Modern automotive keys incorporate a tiny radio transmitter. The key sends a code to a receiver in your car, which unlocks the doors when it receives the correct code. The receiver (vehicle) and transmitter must be synchronised (with a key). If your key is faulty, it may not be able to deliver the signal to your car, leaving you locked out. A locksmith can program a replacement key for you. This is how auto key programming works.
Security is a top priority with today’s remote keyless entry technologies in cars. If people could easily unlock other people’s cars in a busy mall parking lot, it would be a serious problem.
Additionally, it would be best if you stopped anyone from “catching” the code that your transmitter emits due to the rise of radio scanners. Once they get your code, they could easily re-send it to gain entry to your car. This article discusses the working principle of modern car keys.
- The current 40-bit code is stored in a memory section on the controller chip of the transmitter. When you push a button on your key fob, the 40-bit code is delivered, along with a function code that tells the car what you want it to do (lock the doors, unlock the doors, open the trunk, etc.).
- The 40-bit code is also stored in memory space on the receiver’s controller chip. The receiver performs the requested function if the anticipated 40-bit code is received. Otherwise, it has no effect.
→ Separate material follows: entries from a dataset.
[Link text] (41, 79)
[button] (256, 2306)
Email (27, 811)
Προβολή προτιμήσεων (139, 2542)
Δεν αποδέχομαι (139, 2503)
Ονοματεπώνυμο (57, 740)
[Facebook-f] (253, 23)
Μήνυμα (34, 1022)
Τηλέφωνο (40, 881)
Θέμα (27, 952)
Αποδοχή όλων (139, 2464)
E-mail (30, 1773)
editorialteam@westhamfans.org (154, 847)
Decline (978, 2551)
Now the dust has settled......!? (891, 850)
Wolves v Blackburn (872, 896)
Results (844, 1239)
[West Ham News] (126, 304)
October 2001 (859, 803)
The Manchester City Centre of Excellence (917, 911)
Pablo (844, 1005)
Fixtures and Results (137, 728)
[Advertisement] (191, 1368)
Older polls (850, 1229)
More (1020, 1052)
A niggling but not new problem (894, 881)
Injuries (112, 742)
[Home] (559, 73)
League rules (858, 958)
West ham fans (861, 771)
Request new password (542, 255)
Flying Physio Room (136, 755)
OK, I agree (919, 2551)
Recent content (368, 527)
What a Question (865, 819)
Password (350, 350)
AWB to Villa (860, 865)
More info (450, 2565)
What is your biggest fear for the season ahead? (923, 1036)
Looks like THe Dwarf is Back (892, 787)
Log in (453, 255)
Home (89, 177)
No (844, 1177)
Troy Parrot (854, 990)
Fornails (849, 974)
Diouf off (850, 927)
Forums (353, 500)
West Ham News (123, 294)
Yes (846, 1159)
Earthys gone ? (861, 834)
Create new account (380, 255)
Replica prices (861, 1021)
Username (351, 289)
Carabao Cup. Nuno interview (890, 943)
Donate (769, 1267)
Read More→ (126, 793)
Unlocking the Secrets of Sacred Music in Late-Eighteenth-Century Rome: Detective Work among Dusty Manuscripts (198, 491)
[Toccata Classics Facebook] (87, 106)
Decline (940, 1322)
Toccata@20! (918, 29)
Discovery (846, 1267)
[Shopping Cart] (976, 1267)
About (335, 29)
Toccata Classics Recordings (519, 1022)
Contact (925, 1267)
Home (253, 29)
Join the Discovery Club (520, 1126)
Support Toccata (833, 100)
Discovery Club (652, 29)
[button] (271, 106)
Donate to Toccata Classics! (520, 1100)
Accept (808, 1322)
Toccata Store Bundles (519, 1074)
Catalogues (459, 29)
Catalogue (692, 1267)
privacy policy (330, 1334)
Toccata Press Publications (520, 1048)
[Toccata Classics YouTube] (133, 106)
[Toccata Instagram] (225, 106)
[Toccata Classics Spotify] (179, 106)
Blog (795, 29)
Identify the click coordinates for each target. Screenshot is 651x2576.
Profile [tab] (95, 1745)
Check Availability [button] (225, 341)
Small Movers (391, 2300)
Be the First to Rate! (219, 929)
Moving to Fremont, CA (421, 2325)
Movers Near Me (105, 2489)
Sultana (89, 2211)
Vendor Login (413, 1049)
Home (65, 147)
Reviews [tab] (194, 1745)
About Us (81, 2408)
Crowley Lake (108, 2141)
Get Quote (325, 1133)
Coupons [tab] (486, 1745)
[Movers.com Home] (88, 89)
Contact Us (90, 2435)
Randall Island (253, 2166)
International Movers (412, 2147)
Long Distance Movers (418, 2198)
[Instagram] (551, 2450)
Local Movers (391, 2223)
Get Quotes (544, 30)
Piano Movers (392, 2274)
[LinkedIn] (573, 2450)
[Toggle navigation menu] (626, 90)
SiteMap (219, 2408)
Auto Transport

- Both the transmitter and the receiver employ the same pseudo-random number generator. The transmitter creates a new code each time a 40-bit code is delivered, using a pseudo-random number generator stored in memory. The receiver employs the same pseudo-random number generator to produce a new code each time it gets a legitimate one. As a result, the transmitter and receiver are in sync. If the recipient receives the anticipated code, the door will unlock. If you have a Honda, consider using only Honda replacement keys.
- If you accidentally push the transmitter button while you are a mile away from your vehicle, the transmitter and receiver get out of sync. The receiver resolves this problem by permitting any 256 permissible codes in the pseudo-random number sequence. If you (or your three-year-old child) “accidentally” pushed a button on the transmitter up to 256 times, the receiver would still take the message and perform the appropriate function. If you accidentally click the button 257 times, the receiver will entirely reject your transmitter. It will no longer work.
- Additionally, you can see that this form of rolling code transmitter does not support code capture. Older garage door transmitters used a DIP switch arrangement to send the same 8-bit code. The code may be easily taken and retransmitted to unlock the door by someone with a radio scanner. With a rolling code, recording the conversation serves no use. Re-transmitting the recorded code has no effect since it is impossible to predict which random number the transmitterand receiver will use as the next code. Since there are billions of options, it would take years to read through every code.
When considering buying a car, it is better to know how the car key works. It can help you be more cautious when parking your vehicle outside.